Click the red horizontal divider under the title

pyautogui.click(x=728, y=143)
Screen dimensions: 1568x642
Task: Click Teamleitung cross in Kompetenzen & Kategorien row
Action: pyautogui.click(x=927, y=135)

━━━━━━━━

Produce the entries again, character for character.

Click the red horizontal divider under the title

pyautogui.click(x=728, y=143)
Screen dimensions: 1568x642
Task: Click Teamleitung cross in Kompetenzen & Kategorien row
Action: pyautogui.click(x=927, y=135)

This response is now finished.